What is being asked
Among the entries below, extract exactly the lines that run from the one with "Click the Android AArch64 version text" through the one with "The width and", both ends included.

Task input
= = = = = = =
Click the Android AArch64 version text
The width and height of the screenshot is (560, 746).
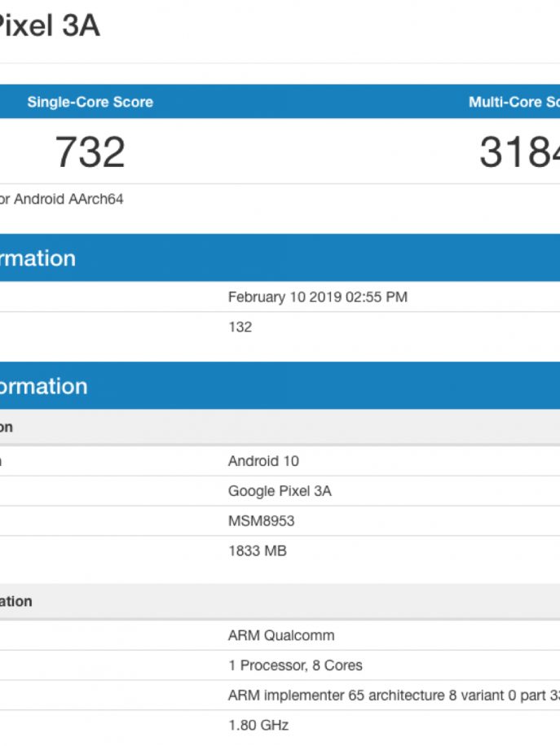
= = = = = = =
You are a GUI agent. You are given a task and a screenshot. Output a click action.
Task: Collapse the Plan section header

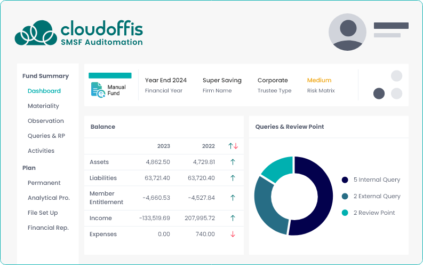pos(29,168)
= = = = = = =
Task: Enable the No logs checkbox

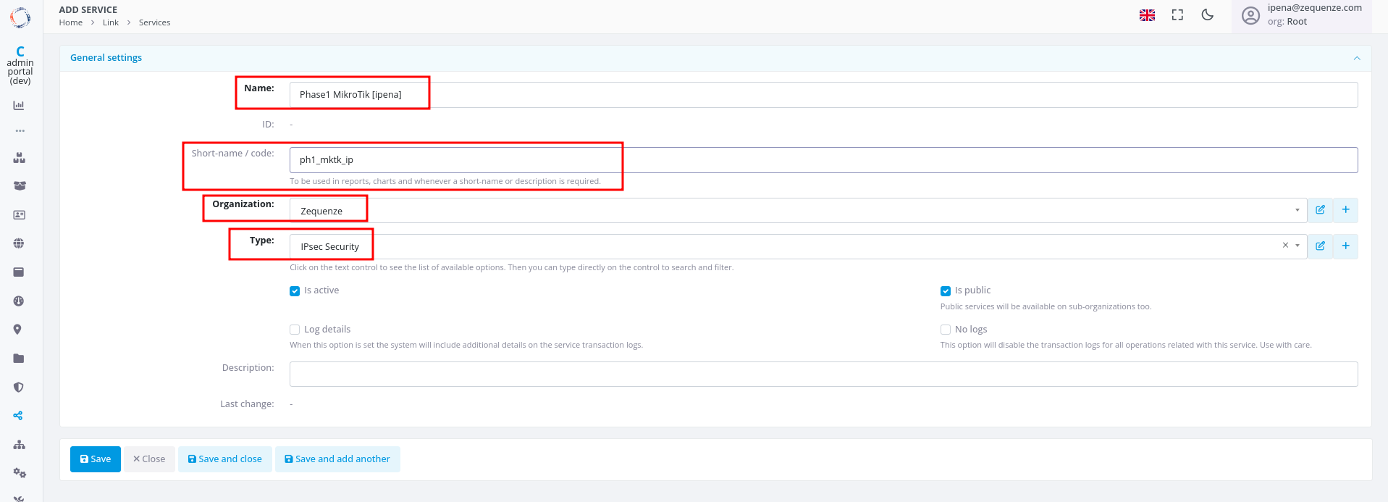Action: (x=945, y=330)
= = = = = = =
Solution
Click the Android AArch64 version text
The width and height of the screenshot is (560, 746).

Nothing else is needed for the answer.